TEMPO.CO, Yogyakarta - Kementerian Perdagangan menyiapkan peraturan baru yang siap diundangkan guna mencegah praktik manipulasi komoditas beras bermerek yang dijual ke masyarakat. Peraturan menteri tersebut ditujukan untuk para perusahaan, pemegang merek dagang, serta distributor.

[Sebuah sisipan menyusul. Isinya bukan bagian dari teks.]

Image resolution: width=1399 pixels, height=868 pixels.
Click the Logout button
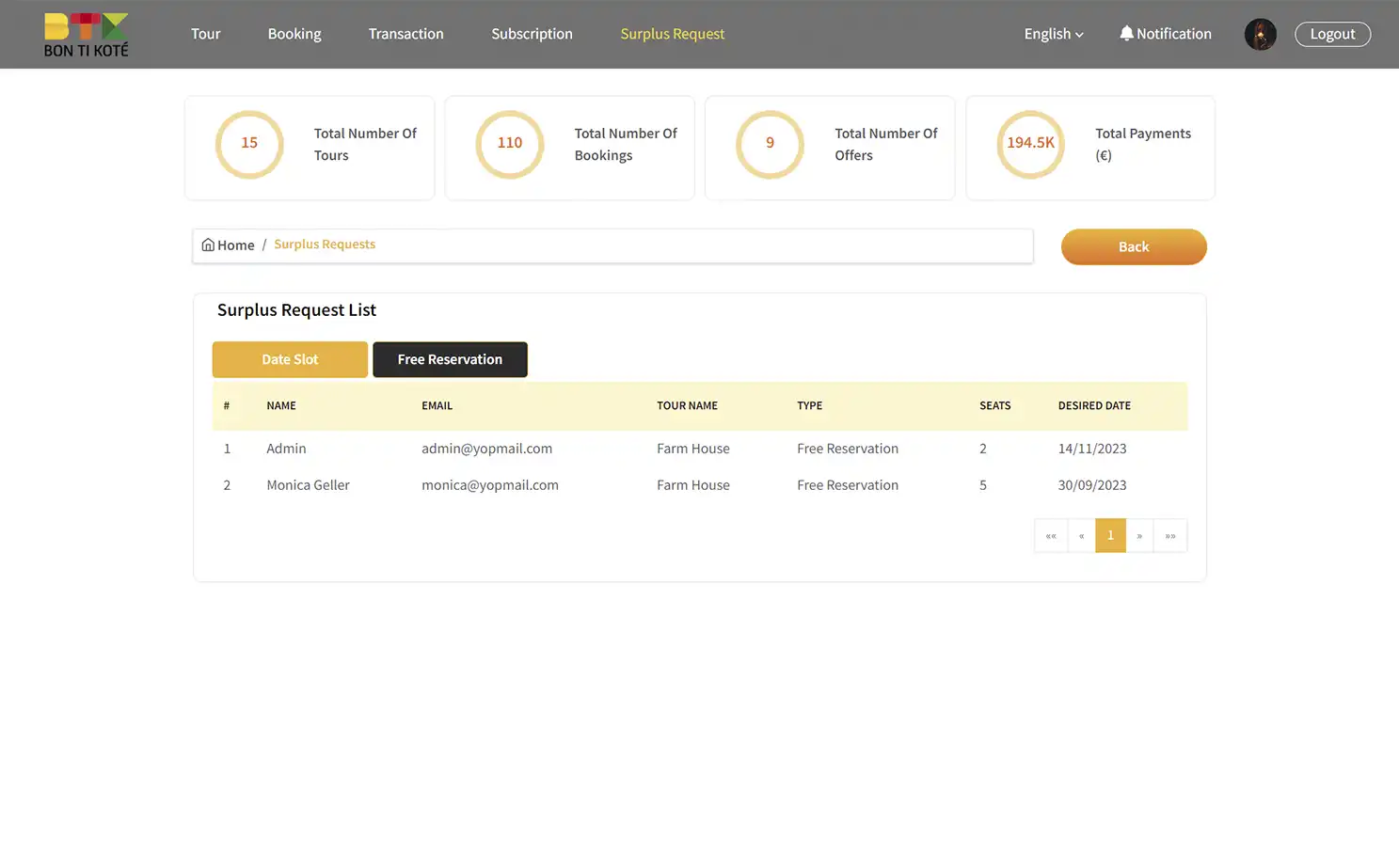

Dalam beleid tersebut mewajibkan bahwa merek beras yang dijual ke masyarakat harus terdaftar. Selain itu pada kemasan beras yang dijual, harus mencantumkan antara lain tingkat prosentase kepecahan beras (broken) untuk mengetahui beras itu kualitas medium atau premium.
Baca Juga:
Baca: Masih Panen, Serapan Beras Bulog Bojonegoro di Bawah 10 Persen
Juga soal identitas siapa penggiling, pemilik merek, alamat atau lokasi penggilingan dan nomor telepon harus jelas tercantum. "Peraturan ini untuk memudahkan satgas (satuan tugas) pangan jika terjadi sesuatu atas beras bermerek itu," ujar Menteri Perdagangan Enggartiasto Lukita saat menghadiri Rapat Koordinasi Kesiapan Hari Besar Keagamaan Nasional jelang puasa dan Lebaran 2018 di Gedong Pracimartono Komplek Kepatihan Yogyakarta, Jumat, 6 April 2018.
Enggar menuturkan peraturan tentang beras bermerek ini sebagai respons maraknya fenomena manipulasi kualitas beras oleh sejumlah pemegang merek yang dideteksi Kementerian Perdagangan. "Beberapa kasus, beras medium dijual dengan harga beras premium padahal sedikit sekali isinya (beras) yang diubah, kualitas premium juga dijual dengan harga beras kualitas khusus," ujar Enggar.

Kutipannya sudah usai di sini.